Last year, during a panel for Oprah Daily called “The Life You Want Class: The State of Weight,” Winfrey said that weight-loss drugs were “the easy way out.” At the time, she was still on the board of Weight Watchers, which has historically counseled its users—mostly women—on losing weight through behavior modification alone. Then, last month, she announced her departure from the board, and said she would donate her shares in the company to the Smithsonian’s National Museum of African American History and Culture. During Monday night’s special, Winfrey clarifies that this decision was made so that she could interview the Weight Watchers CEO for the show without any perceived conflict.

But distancing herself from Weight Watchers now doesn’t change that Winfrey was its public face for nearly a decade, or that there have been plenty of other ways that she’s propped up diet culture without even trying to promote health. Winfrey’s endorsement drives massive attention to any product, person, or lifestyle—and not always to positive effect. Decades before the Weight Watchers partnership, the wagon-of-fat stunt became (and remains) the most-watched Oprah episode in history. As Aubrey Gordon, a co-host of the podcast Maintenance Phase, noted of the 1988 episode, Winfrey’s public weight loss led to unprecedented sales for the company that sold her 400-calorie-a-day liquid diet: OptiFast, which is still around today, said it received 200,000 calls after the wagon episode aired.

Shame, Blame and the Weight Loss Revolution doesn’t really account for these kinds of downstream effects, or delve into Winfrey’s sheer influence. That’s a tall order, and it would take much longer than one hour to seriously reckon with the complexity of Winfrey (the person) being a victim of diet culture, and Winfrey (the media phenomenon) being an accelerant of its ideals.

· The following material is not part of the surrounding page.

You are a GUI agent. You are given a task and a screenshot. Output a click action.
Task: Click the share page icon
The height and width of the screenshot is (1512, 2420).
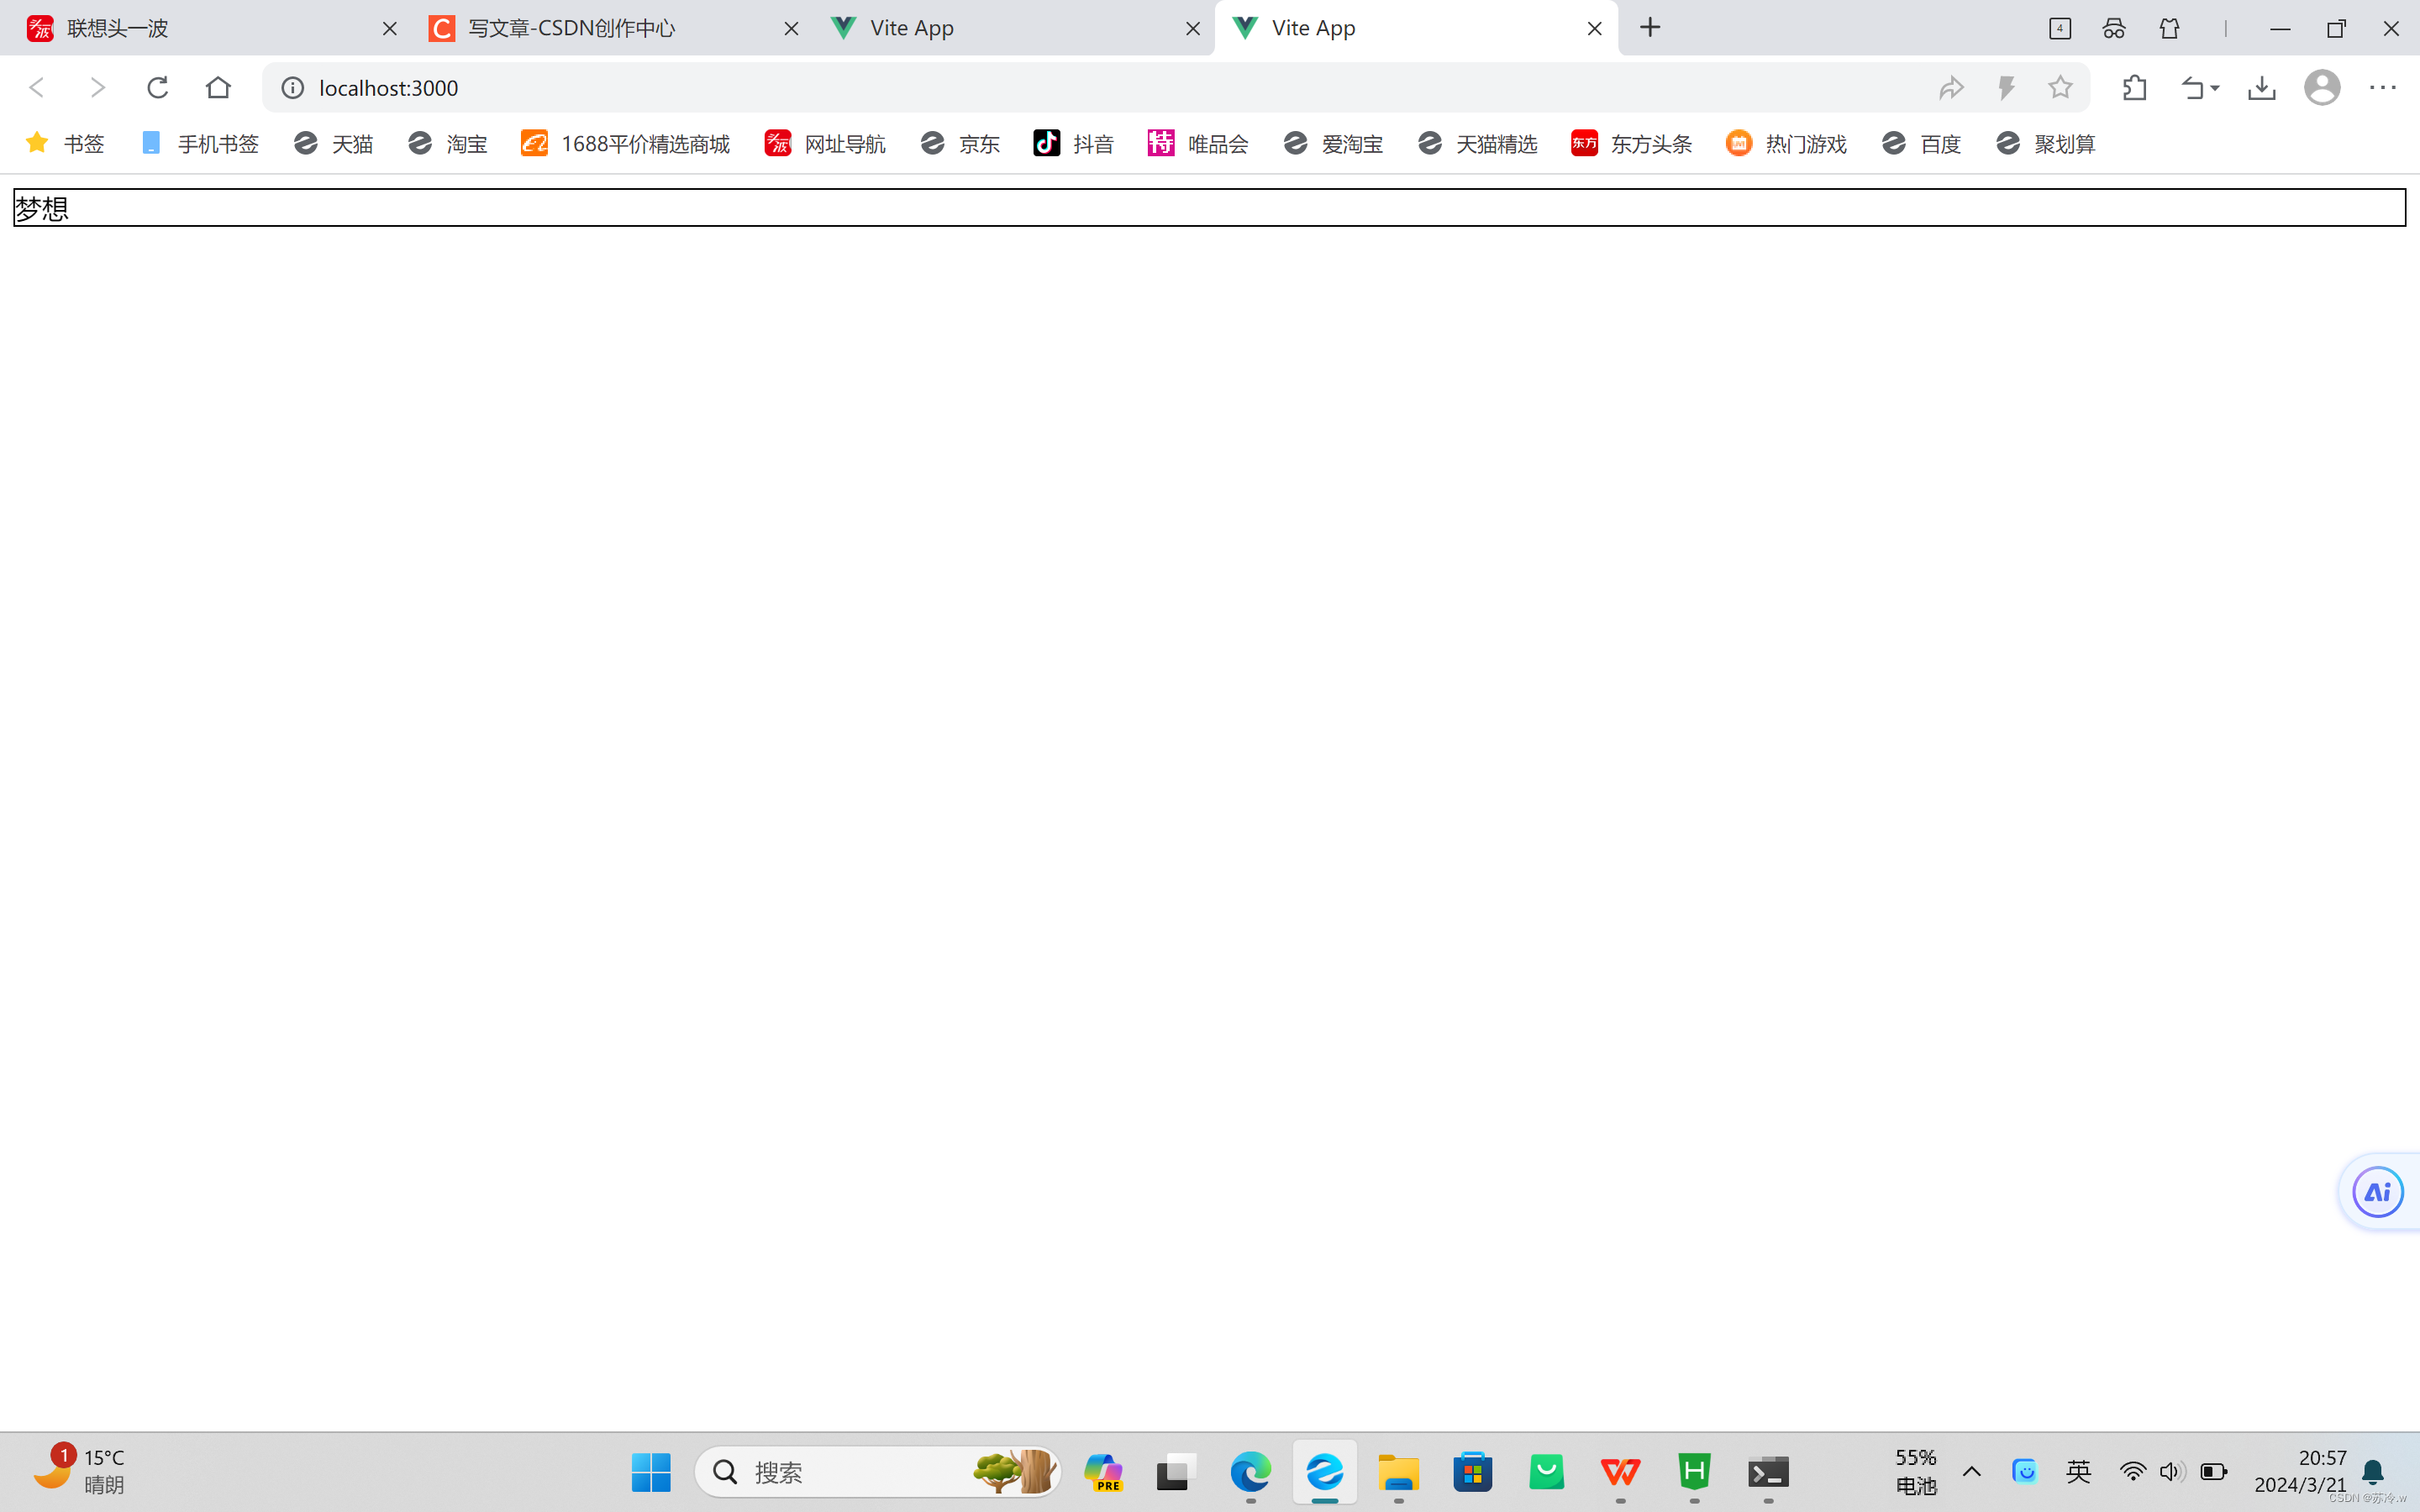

But doing at least some of that work should be a prerequisite for any Winfrey-led special that focuses on the shame associated with body image among women—especially Black women, considering how racism and sexism inform people’s views of our bodies.

Not all fans and commentators who reacted harshly to the news of Winfrey using a weight-loss drug did so because they refuse to believe that obesity is a real disease, or because they felt abandoned by a public figure they once found relatable. Many people have taken issue with what they see as her uncritical praise of the drugs, and with her repeated conflation of weight loss and health. As industries such as entertainment, fashion, and even health care continue to walk back the progress of the body-positivity movement, maybe some shame and blame just need to be redirected to the people profiting from the stigma that others still face.